▶ _Stated problem_:
Copy everything from the line containing "At what coordinates should I click to accomplish: Uncheck" down to the end of the lines below, requests included, and scale every coordinate in the answers by 0.9, rounding to whole numbers with halves going up. Leave the pictures out.

▶ _Dataset content_:
━━━━━━━━
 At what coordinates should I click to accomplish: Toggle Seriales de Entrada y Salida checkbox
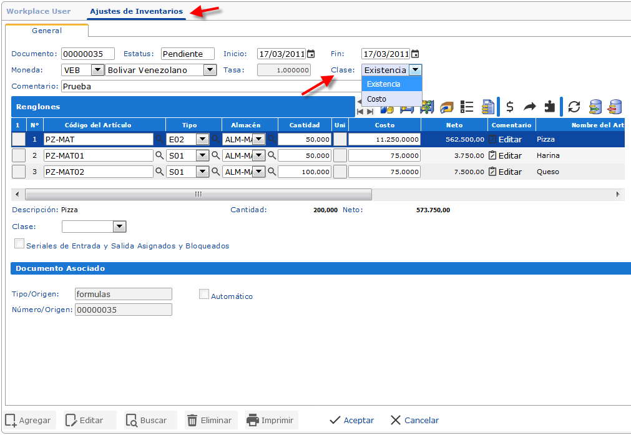tap(19, 243)
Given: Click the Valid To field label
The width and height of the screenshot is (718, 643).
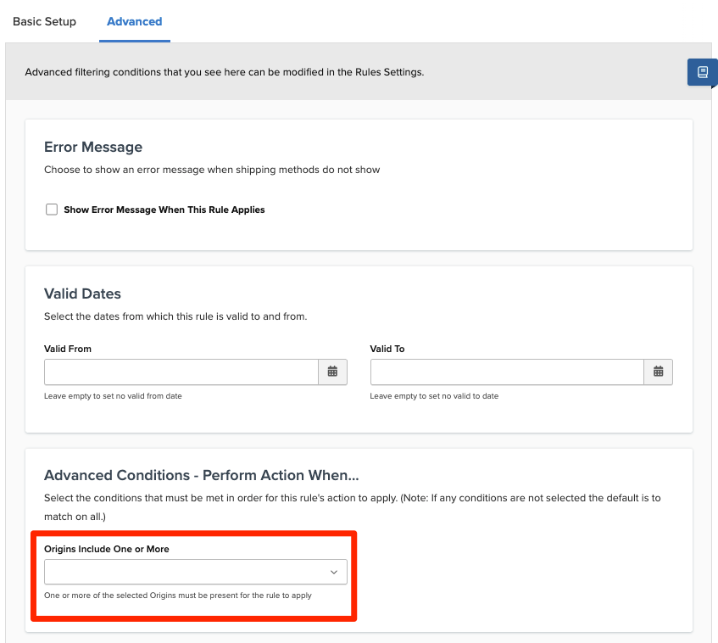Looking at the screenshot, I should pos(387,349).
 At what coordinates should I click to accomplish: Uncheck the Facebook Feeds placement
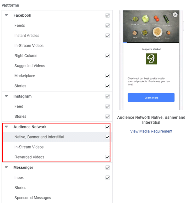tap(107, 26)
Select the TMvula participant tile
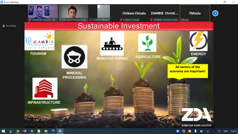 coord(195,13)
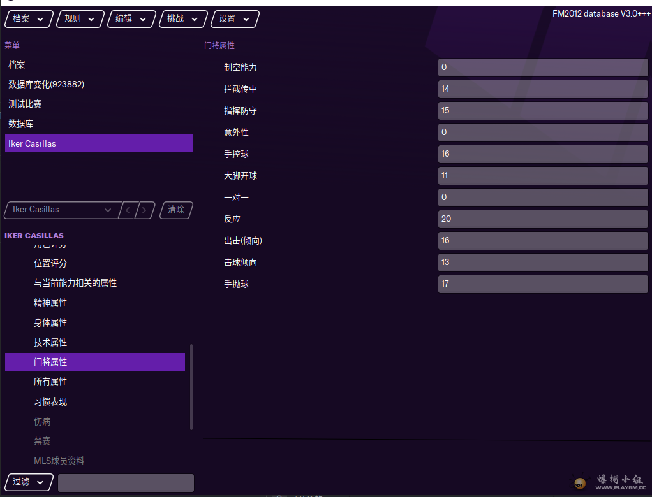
━━━━━━━━
▶ _The answer_:
 At what coordinates should I click to accomplish: Uncheck the Facebook Feeds placement
tap(96, 23)
Select the TMvula participant tile
 coord(176,12)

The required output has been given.